As the conversation unfolded I personally felt more comfortable and in control. I really got the hang of moderating conversations and found I enjoyed listening/guiding just as much as I enjoy talking. After the talkback was over, I was approached by an older man. He expressed that he "thought that the term 'white privilege' makes people uncomfortable" and suggested that 'we' use a different word because he "doesn't like to be called a racist". Those words almost forced me to engage in a 45 min talk with this man. I felt obligated to educate and reason with him despite his extremely condescending tone, hypocritical behavior and overall ignorance. We were surrounded by about 7 other adults who allowed me to continuously engage in the conversation and all gave me a great amount of support. At one point the man even put his hand on me, but I stood my ground, kept my composure and stood-up for what is right.

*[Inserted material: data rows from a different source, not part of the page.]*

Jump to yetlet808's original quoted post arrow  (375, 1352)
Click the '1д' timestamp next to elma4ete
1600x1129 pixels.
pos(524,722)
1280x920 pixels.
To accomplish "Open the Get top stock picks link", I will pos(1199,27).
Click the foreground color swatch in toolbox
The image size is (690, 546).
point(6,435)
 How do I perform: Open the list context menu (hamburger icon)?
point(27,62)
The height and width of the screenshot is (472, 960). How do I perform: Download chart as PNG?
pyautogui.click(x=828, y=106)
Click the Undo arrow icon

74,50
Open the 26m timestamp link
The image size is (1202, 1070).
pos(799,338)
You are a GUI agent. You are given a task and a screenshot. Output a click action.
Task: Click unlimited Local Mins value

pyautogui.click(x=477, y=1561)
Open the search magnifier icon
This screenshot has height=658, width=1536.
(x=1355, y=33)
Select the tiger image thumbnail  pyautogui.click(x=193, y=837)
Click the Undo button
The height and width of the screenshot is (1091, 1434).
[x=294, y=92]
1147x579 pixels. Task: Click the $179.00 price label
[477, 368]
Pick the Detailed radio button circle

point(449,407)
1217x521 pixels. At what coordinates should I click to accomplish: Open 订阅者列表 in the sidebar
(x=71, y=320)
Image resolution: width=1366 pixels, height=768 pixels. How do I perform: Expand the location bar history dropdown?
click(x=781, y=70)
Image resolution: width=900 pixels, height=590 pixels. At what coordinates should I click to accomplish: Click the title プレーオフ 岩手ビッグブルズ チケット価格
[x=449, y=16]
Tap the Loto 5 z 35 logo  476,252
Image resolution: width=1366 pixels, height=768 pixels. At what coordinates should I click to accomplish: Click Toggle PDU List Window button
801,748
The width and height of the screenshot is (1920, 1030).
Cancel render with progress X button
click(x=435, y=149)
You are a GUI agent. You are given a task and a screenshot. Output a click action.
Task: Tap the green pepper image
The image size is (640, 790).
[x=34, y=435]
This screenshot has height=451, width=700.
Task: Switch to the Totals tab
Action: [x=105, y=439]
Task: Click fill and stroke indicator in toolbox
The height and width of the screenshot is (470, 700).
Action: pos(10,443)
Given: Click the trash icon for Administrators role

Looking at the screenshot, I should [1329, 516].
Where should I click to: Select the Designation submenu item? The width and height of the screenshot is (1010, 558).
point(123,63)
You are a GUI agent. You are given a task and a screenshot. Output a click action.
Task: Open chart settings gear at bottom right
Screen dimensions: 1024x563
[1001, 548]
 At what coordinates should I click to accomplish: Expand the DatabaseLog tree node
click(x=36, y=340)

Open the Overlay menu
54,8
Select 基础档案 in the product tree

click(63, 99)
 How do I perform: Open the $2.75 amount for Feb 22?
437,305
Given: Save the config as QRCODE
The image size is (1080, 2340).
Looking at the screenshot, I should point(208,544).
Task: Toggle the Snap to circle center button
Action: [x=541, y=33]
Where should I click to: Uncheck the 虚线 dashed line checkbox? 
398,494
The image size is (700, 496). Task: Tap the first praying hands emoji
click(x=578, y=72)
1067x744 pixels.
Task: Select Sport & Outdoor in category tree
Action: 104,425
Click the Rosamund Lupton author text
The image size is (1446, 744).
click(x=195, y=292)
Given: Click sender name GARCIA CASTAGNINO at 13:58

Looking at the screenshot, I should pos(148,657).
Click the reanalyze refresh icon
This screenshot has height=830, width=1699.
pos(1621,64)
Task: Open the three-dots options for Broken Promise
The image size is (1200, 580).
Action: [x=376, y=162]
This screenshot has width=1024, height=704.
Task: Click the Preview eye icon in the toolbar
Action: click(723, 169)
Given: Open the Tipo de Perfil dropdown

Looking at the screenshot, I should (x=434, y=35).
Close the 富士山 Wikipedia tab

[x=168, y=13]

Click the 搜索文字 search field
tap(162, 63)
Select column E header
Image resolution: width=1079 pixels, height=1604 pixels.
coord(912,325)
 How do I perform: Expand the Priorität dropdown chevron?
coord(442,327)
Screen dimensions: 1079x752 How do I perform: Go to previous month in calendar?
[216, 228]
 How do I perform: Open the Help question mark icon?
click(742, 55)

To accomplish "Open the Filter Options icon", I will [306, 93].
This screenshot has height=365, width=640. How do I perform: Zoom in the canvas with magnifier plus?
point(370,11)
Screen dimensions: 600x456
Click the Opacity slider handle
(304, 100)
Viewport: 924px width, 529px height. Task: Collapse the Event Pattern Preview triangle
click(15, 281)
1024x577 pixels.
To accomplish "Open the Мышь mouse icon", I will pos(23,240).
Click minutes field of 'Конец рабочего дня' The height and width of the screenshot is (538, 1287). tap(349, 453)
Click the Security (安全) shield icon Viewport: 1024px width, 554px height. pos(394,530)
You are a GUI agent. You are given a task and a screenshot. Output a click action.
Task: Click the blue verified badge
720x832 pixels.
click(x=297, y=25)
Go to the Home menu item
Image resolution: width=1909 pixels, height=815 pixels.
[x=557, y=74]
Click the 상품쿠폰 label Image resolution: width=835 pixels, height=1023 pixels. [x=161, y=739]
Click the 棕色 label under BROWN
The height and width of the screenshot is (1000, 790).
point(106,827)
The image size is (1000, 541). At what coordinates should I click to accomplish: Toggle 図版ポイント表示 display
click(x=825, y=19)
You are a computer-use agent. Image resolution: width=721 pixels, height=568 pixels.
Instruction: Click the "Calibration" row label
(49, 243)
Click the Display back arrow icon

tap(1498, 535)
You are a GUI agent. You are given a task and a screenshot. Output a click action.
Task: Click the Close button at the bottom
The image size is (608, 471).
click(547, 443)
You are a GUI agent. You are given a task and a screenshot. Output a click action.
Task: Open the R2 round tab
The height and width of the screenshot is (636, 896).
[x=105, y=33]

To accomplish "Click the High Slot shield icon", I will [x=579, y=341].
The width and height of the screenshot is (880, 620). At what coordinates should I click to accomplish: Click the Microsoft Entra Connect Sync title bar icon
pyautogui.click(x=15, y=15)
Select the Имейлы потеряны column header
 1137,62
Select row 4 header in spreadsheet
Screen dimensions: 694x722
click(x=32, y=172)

That was the hardest conversation I've had in my life. Talking to someone who was so ignorant and unwilling to change was excruciatingly exhausting, yet it felt so right. When we disengaged, adrenaline was coursing through my entire body and I felt like I wanted to vomit, cry and laugh all at the same time. I like to believe that feeling was the feeling of all of my ancestors and all of the people who have been oppressed 'talking' with me. We all NEED to recognize the problems people of color face, the problems women face, and our society's problems, reconcile with them and then do better and make a change.
I believe the first step to change begins with a conversation.